(DATASET RECORDS):
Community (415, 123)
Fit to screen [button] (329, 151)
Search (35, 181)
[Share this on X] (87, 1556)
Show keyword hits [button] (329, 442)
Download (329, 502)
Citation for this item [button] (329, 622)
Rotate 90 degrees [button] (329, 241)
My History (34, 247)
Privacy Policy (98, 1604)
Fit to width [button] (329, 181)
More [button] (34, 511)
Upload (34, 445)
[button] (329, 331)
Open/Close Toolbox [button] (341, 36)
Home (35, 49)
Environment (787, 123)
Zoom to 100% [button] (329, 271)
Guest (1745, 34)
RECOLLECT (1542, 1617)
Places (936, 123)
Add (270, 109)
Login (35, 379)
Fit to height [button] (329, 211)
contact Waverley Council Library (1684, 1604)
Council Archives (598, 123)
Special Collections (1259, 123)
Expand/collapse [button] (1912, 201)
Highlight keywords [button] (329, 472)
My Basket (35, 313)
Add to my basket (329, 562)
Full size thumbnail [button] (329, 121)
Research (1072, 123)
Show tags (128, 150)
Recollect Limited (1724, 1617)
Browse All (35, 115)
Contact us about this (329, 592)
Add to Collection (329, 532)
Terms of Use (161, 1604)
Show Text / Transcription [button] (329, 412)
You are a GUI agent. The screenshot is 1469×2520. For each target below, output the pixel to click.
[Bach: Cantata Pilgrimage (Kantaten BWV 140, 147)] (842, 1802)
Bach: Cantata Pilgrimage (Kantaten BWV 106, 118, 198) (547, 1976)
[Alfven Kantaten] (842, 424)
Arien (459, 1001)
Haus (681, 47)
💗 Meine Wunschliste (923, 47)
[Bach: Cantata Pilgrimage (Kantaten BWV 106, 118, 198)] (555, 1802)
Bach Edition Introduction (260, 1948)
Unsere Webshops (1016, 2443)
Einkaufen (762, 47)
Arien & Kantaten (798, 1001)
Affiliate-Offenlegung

(PROBLEM DESCRIPTION):
A copy of each line above that holds the word "Show" is the expected answer.

(RESPONSE AREA):
Show keyword hits [button] (329, 442)
Show tags (128, 150)
Show Text / Transcription [button] (329, 412)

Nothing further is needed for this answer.